Aku memilah kata yang cocok untuknya.

"Tak perlu memikirkannya, cukup kau ucapkan saja."

Bibirku perlahan terangkat mendengarnya mengatakan itu.


"Berbahagialah di masa depan sana!"

Bibir sensei terhenti, dia sempat terdiam sebentar hingga tawa kecil manis yang tak pernah terdengar keluar dari bibirnya.

"Kau juga."

"Jangan lupa untuk bahagia di masa mu."

"Masa muda adalah masa terindah. Jangan sia-sia kan momenmu disana."
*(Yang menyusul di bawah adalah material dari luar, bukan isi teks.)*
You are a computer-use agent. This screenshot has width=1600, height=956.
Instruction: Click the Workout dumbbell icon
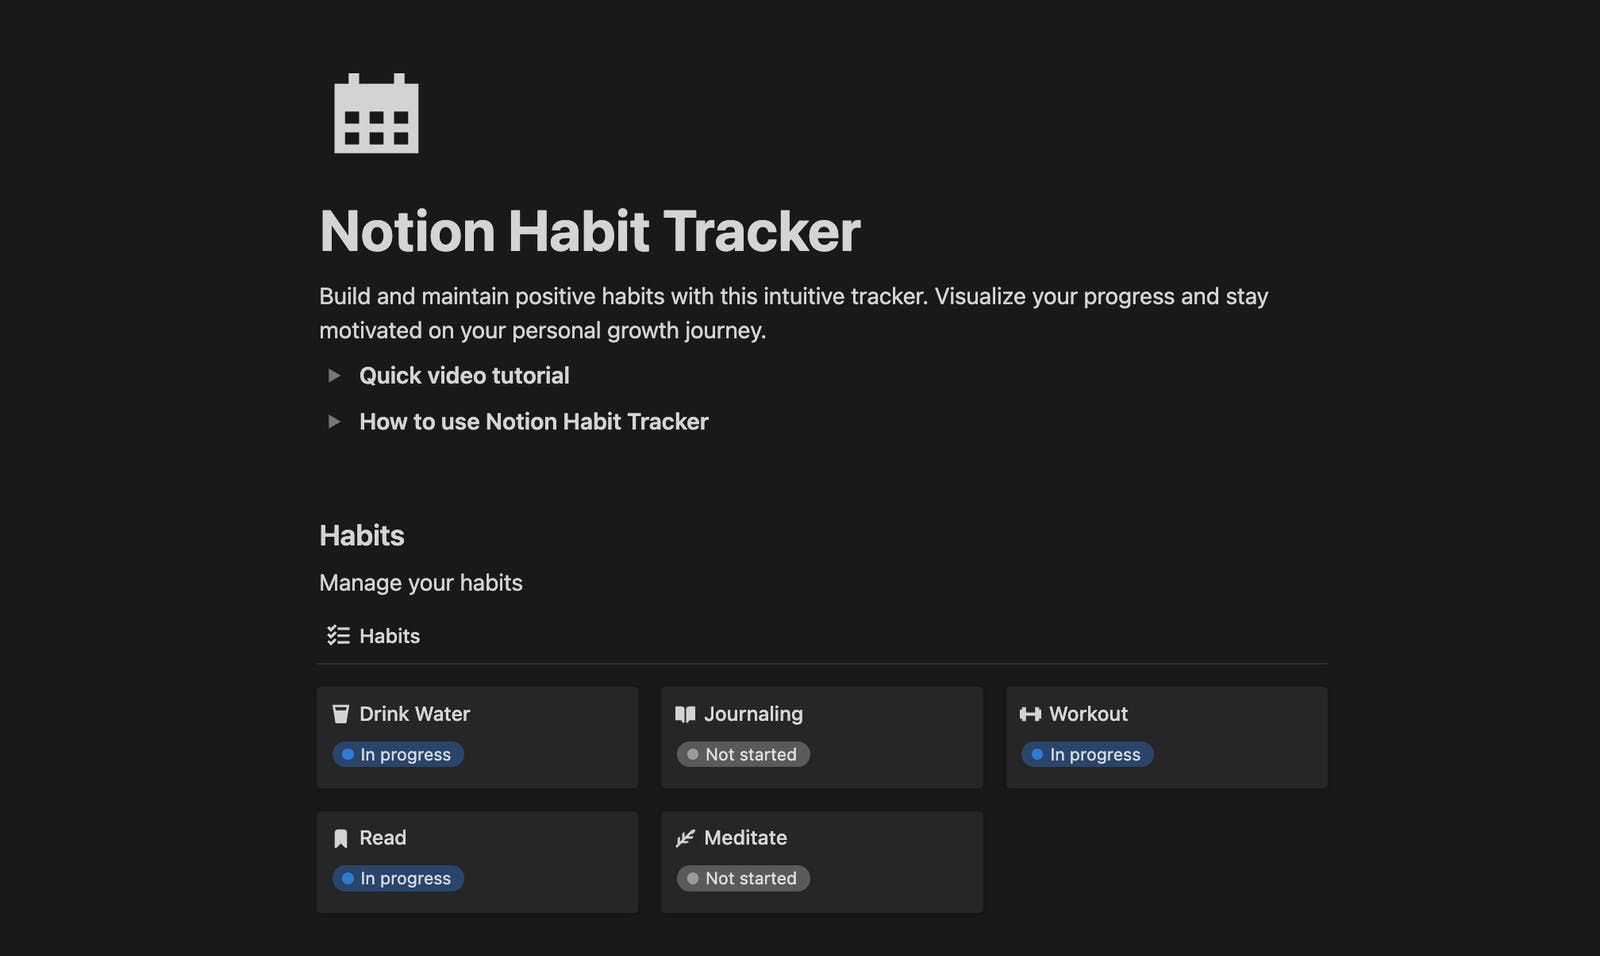(1030, 714)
Kami berdua saling tersenyum.
Dua orang yang memiliki satu tubuh, terpisah dalam dimensi waktu.
Berbicara hanya lewat layar, saling mengabarkan peristiwa beda masa.
Bersama meraih masa depan cerah.
Bersama berjuang melawan ketakutan, tumbuh menjadi seorang yang lebih hebat dari sebelumnya.

"Sekarang, boleh kuakhiri panggilannya?"

Aku mengangguk, seraya air mata hangat bergerak turun setitik ke pipiku.

"Sampai jumpa, diriku di masa depan."

Senyumku berhias air mata bahagia.
Akan peristiwa yang bisa jadi terlukis sebagai perpisahan.

"Sampai jumpa, diriku di masa lalu."

Pip!

Panggilan berakhir.
Tak tau akankah kami bisa mendengar masing-masing suara lagi di hari mendatang.

Hatiku sudah mantap.
Tak ada lagi rasa takut.

Tak ada lagi berjalan mundur.
Hanya jalan setapak yang mengarah lurus padamu.

Padamu, yang kini bergerak menuju masa depan cerah.